Janet P. Giesselman
About Janet P. Giesselman
Independent non-employee director of Corteva, Inc. (CTVA) since March 2021; age 70. Retired President & General Manager, Dow Oil & Gas, with a scientific educational background including plant pathology and deep crop protection regulatory experience; currently Chair of the Governance & Compliance Committee and member of the Sustainability & Innovation Committee. Independence affirmed by the Board under NYSE standards; she is one of eleven independent nominees on the 2025 slate. In 2024, all directors attended more than 75% of aggregate Board and committee meetings, and all attended the 2024 Annual Meeting.
Past Roles
| Organization | Role | Tenure | Committees/Impact |
|---|---|---|---|
| The Dow Chemical Company | President & General Manager, Dow Oil & Gas | 2007–2010 | Led global energy-focused business for Dow; senior leadership in a science/technology-based corporation |
| The Dow Chemical Company | Business Vice President, Dow Latex | 2006–2007 | Business leadership in specialty materials |
| Dow AgroSciences | Vice President (strategy and regulatory affairs) | 2001–2006 | Strategy and regulatory oversight in crop protection |
| Rohm and Haas Company | Regional Business Director, Agricultural Division | 1998–2001 | Sales/marketing/strategic planning in ag chemicals |
| Rohm and Haas Company | Various sales, marketing, strategic planning roles | 1981–2001 | Commercial leadership in specialty/performance materials |
External Roles
| Organization | Type | Role | Tenure/Notes |
|---|---|---|---|
| Twin Disc, Inc. | Public | Director | Since June 2015 |
| Ag Growth International, Inc. | Public | Director; Board Chair | Director since 2013; Chair effective May 2023 |
| McCain Foods Ltd. | Private | Director | Since June 2014 |
| GCP Applied Technologies Inc. | Public (prior) | Director | May 2020–Sept 2022 (acquired by Saint-Gobain) |
| Avicanna Inc. | Public (prior) | Director | June 2019–May 2021 |
| OMNOVA Solutions Inc. | Public (prior) | Director | Mar 2015–Apr 2020 (acquired by Synthomer plc) |
| Other current public boards count | — | — | 2 current public boards |
Board Governance
- Committees: Governance & Compliance (Chair, effective Feb 20, 2024); Sustainability & Innovation member. All standing committees comprised entirely of independent directors.
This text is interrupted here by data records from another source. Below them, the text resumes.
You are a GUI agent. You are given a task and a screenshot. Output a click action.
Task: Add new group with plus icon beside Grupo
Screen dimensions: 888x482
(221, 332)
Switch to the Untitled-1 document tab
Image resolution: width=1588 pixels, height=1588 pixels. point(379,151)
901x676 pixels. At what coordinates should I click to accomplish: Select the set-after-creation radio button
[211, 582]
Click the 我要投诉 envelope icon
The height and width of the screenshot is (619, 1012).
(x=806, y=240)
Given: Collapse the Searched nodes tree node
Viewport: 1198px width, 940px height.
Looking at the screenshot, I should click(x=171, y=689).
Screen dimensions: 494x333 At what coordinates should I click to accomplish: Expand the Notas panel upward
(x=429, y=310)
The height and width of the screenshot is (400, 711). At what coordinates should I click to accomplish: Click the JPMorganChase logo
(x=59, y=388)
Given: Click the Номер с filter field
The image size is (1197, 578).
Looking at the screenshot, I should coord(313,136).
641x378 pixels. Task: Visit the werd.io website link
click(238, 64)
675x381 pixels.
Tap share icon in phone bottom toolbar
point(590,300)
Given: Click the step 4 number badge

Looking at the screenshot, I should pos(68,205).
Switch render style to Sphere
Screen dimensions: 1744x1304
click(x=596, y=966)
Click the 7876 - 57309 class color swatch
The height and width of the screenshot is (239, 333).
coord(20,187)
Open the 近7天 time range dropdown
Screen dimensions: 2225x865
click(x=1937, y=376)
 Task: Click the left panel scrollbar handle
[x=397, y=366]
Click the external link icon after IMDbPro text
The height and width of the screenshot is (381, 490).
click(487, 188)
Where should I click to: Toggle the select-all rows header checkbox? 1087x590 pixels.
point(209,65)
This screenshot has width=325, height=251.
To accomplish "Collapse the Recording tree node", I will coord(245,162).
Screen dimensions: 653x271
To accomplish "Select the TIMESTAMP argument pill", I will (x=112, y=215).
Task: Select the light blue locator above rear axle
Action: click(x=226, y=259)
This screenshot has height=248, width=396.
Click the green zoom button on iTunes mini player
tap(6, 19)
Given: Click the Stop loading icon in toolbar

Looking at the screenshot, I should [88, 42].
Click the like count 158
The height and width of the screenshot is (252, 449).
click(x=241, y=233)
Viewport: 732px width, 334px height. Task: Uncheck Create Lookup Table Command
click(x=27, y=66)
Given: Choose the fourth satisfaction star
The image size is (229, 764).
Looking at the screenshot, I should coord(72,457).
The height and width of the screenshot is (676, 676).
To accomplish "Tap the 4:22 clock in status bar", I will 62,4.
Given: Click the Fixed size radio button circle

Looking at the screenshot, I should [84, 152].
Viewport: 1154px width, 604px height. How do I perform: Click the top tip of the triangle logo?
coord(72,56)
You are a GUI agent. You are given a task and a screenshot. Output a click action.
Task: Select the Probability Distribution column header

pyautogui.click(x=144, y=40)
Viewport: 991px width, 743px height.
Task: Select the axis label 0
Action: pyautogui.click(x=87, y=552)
- Independence: Board determined all nominees except CEO are independent (includes Giesselman).
- Meetings/attendance: Board met 8 times in 2024; committees met Audit 10, People & Compensation 7, Governance & Compliance 5, Sustainability & Innovation 5. All directors attended >75% of aggregate meetings and the 2024 Annual Meeting.
- Executive sessions: Independent directors meet in regular executive sessions, generally at each regularly scheduled Board meeting; Chair presides.
- Risk oversight: Governance & Compliance oversees enterprise risk management, ethics/compliance, public policy, EHS&S. S&I oversees innovation pipeline and sustainability/climate/biodiversity risks.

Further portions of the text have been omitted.